One shooting, one death
A teenager from out of town is lucky to be alive this week after being shot outside a Chico community event. A young woman found the previous day was not so lucky.

The shooting occurred on Friday night, when the 16-year-old victim was outside the Pleasant Valley Recreation Center on North Avenue, next to Bidwell Junior High School, where he had just taken part in a traditional pre-celebration of the Hmong New Year. According to police, the youth was approached outside the center by a group of young men, one of whom produced a semi-automatic handgun and fired several shots, hitting the 16-year-old in the chest. The suspects then fled in two separate cars, one a White Acura Integra and the other a Blue Honda Civic hatchback.

The victim, whose name was not released, was treated at Enloe Medical Center over the weekend and released Monday. Police suspect the shooting may have been gang-related, though they won’t say where the suspects or victim may have been from.

In an unrelated incident, a young woman was found dead in the public restroom at the Phoenix building downtown. Police say they found drug paraphernalia at the scene, leading them to believe the woman’s death was from a drug overdose.

The Butte County Coroner’s Office identified her as Sarah Lyn Rwoney, 21.

Chico City Council to hire legal help in Meghdadi case
Without evening mentioning his name, the Chico City Council approved this week allocations of $50,000 from the city’s General Fund to hire outside councel to defend the city in a lawsuit filed by developer Andrew Meghdadi. Last March Meghdadi cut down more than 100 oak trees on his Terra Bella subdivision in southeast Chico. The city said that was way more trees than it had allowed and subsequently ordered Meghdadi to conduct a “supplemental” environmental impact report, which has the potential of costing Meghdadi as much as $100,000. At the time, the name Meghdadi was on everybody’s lips. He was the bane of the developer community and the most unpopular man in town. Since then, he’s disappeared from the radar screen. On July 1, Meghdadi’s attorney’s filed suit against the city saying it was wrong to order the additional EIR. Now the city must defend its actions in court. The state previously rejected the city’s call for an investigation and possible revocation of Meghdadi’s contractor’s license.

University’s Graphic Arts program still alive—for now
Despite campus-wide rumors of its demise that were compounded by factual errors in a recent article in the campus newspaper The Orion, the Graphic Arts program at Chico State has yet to be eliminated, reported John Long, chairman of the Communication Design Department.
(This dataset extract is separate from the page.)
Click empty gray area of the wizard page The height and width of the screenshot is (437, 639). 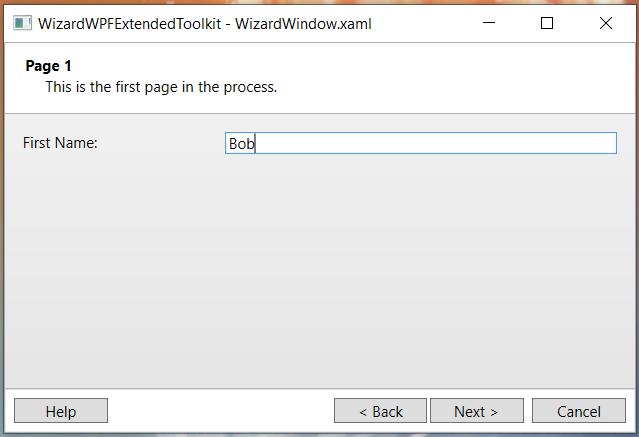[320, 270]
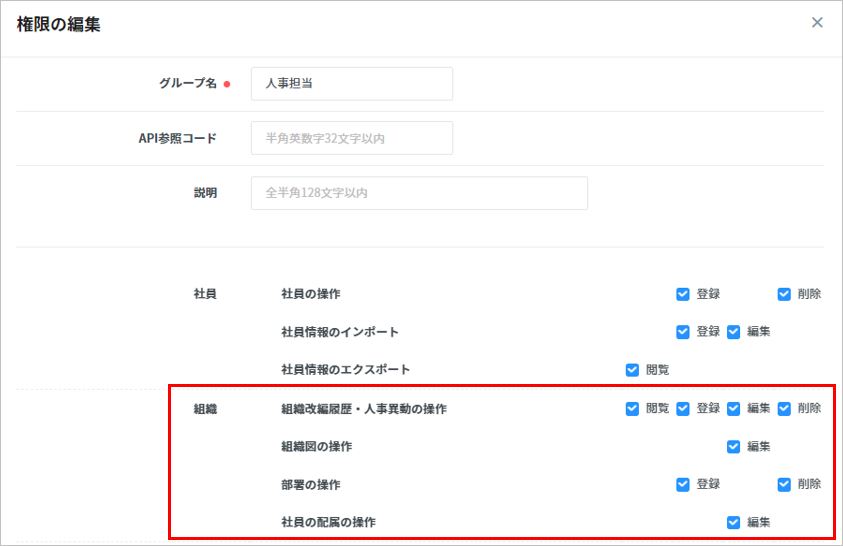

“In reality we cannot eliminate anything without approval from the dean, Academic Senate, president and eventually the Chancellor’s Office. That’s a year-long process at best,” Long explained.

Apparently, Communication Design’s Curriculum Committee has recommended that the option in digital publishing be reorganized. A vote will take place this Friday to determine what will happen, said Associate Professor Ronald Penne.

Long pointed out that the number of students in the Graphic Arts program represents only 2 percent of the students in the department. Those students would be hard-pressed to find a similar program elsewhere. Cal Poly SLO and Los Angeles State are the only other California schools offering options in printing technology.

The program is already suffering from the death, from cancer, of Prof. Rick F. Hanneman earlier this year. Hanneman had taught at Chico State since 1981 and was responsible for much of the development in the program.

Penne is now the only instructor dedicated solely to teaching graphic arts. Because of expected cuts in the state budget, the funding for part-time staff may be reduced, and instructors like Penne may be the first casualties. Only time, and a vote this Friday, will tell.